L'uomo degli slogan ha vinto ancora e queste sono state le prime affermazioni del 45mo presidente degli Stati Uniti, Barak Hussein Obama, confermato per un secondo mandato.
La sua rielezione è stata in bilico solo apparentemente, anche se i 332 grandi elettori su 538 (270 erano quelli necessari per la maggioranza) sono ben inferiori ai 365 conquistati nel 2008, quasi 9 milioni di voti in meno. E la conquista del Senato ma non della Camera fa presagire un mandato non certo tranquillo.
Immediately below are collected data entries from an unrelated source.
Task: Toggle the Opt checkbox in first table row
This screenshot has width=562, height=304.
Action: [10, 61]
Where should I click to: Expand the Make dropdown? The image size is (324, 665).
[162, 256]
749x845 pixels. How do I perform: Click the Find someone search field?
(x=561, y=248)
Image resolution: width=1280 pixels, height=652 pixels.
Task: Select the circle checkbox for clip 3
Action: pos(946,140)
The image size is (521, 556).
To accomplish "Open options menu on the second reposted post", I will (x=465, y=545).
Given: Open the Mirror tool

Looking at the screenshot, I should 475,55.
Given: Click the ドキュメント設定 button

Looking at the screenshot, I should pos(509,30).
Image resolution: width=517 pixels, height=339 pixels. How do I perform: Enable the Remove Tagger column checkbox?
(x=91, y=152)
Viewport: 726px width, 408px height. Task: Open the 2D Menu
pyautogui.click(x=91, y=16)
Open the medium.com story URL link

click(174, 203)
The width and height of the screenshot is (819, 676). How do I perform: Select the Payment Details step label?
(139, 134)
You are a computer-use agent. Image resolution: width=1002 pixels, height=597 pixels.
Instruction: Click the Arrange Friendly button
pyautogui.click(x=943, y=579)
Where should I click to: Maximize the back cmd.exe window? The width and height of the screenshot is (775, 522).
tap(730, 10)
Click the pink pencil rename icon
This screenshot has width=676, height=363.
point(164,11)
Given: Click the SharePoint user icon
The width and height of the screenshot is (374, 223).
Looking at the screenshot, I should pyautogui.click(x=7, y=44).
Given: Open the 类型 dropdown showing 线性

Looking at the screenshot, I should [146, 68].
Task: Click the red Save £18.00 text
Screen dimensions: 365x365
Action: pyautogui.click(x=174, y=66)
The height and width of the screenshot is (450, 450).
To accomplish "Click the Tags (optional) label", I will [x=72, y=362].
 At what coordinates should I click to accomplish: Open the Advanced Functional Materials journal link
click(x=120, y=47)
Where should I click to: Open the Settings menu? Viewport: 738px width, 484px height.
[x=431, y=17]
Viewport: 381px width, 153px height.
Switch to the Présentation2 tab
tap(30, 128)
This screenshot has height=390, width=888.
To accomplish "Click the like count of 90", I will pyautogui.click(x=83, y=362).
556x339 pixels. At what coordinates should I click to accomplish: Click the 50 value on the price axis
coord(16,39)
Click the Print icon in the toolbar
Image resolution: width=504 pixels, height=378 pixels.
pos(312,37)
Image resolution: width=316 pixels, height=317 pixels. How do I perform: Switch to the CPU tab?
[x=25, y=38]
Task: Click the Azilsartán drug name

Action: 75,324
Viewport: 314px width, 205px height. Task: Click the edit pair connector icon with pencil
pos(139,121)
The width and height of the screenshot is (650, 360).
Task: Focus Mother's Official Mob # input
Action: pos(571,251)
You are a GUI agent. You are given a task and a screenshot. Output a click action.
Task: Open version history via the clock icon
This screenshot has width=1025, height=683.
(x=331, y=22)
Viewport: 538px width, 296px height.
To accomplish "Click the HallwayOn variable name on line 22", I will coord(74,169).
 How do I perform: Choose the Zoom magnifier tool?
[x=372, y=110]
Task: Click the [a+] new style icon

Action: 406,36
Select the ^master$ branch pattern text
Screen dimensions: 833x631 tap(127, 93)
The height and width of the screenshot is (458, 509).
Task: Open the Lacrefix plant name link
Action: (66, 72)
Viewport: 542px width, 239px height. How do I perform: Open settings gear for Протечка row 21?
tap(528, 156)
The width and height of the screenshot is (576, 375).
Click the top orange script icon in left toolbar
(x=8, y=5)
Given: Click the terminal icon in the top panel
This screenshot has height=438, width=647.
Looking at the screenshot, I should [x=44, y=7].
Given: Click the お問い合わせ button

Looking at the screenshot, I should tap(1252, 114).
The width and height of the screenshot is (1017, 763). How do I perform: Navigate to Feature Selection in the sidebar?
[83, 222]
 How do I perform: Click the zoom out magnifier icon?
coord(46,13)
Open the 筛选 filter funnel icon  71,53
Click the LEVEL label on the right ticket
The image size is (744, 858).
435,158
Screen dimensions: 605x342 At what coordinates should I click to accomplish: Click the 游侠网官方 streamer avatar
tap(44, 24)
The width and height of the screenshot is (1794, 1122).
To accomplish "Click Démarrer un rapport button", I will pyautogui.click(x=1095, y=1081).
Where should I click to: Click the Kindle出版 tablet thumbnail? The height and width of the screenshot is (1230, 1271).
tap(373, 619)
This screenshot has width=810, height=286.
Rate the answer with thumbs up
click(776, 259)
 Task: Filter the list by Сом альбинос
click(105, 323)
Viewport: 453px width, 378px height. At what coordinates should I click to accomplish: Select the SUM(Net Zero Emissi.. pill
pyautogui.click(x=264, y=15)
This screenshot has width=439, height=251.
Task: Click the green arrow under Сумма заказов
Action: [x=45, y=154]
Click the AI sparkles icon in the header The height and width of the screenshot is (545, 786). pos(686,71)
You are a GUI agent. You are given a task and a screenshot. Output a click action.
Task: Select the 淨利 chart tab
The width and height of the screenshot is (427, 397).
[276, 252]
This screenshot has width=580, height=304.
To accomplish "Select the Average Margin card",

Vittoria comunque ottenuta come frutto di una strategia accorta: il liberal Obama aveva come garanzia Bill Clinton schierato al centro, mentre il moderato Romney - di scarsa leadership - era abbinato al radicale Paul Ryan. Un abbinamento perdente.
Ma quale scenario si presenta davanti agli occhi del nuovo-vecchio presidente e quali sono i principali problemi che dovrà affrontare?
In economia siamo in presenza di una nazione che non cresce abbastanza e di un tasso di disoccupazione inchiodato intorno all'otto per cento. La ricetta presentata da Obama durante la campagna elettorale, oltre a prevedere un inasprimento fiscale nei confronti dei maggiori contribuenti, punta sulla tipica formula keynesiana con lo stato che con i suoi stimoli deve rimettere in moto l'economia: quindi finanziare l'istruzione, la ricerca, le infrastrutture. Spesa pubblica e alta tassazione sembrano essere le pietre miliari sulle quali fondare il nuovo stato.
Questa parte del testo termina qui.